=== PROVIDED DATA ===
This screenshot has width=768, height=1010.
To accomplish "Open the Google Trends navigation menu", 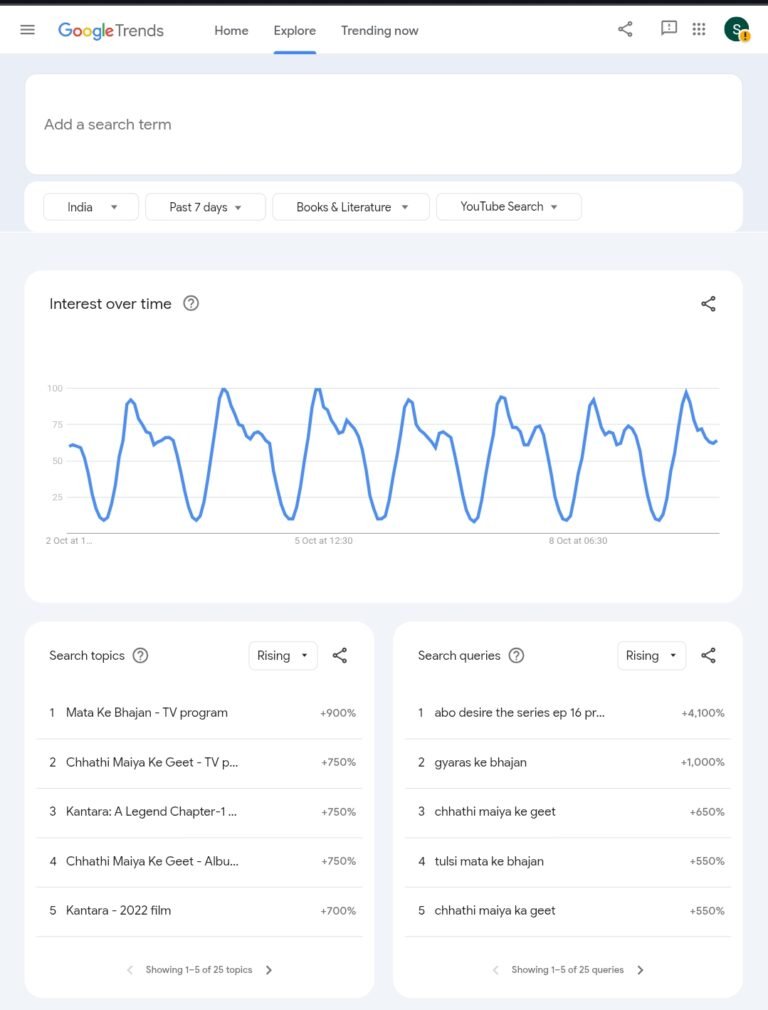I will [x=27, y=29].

==

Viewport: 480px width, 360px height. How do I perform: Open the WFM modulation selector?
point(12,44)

==

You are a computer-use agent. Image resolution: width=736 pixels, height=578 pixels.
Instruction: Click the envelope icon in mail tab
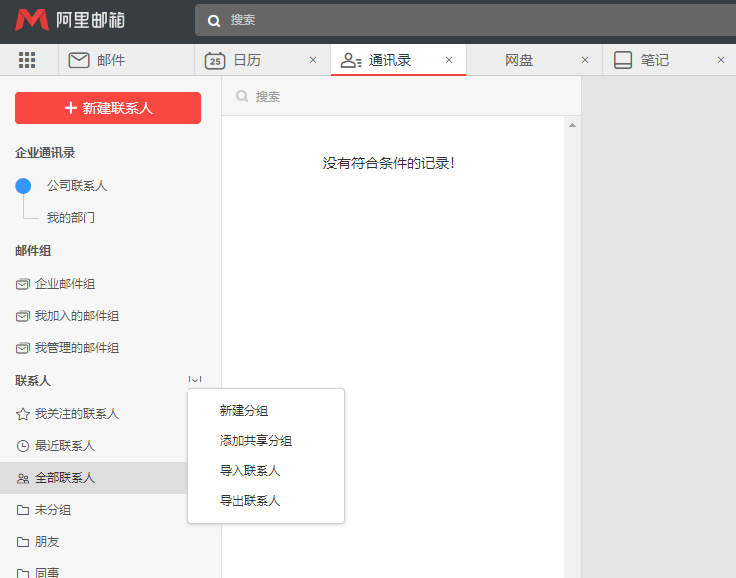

=== EXERCISE DETAILS ===
Since only part of the listing is wanted, copy exactly the lines from the one holding "You are a computer-use" to the one holding "Instruction: Click the", both included.

=== RESULT FOR THIS TASK ===
You are a computer-use agent. Image resolution: width=736 pixels, height=578 pixels.
Instruction: Click the envelope icon in mail tab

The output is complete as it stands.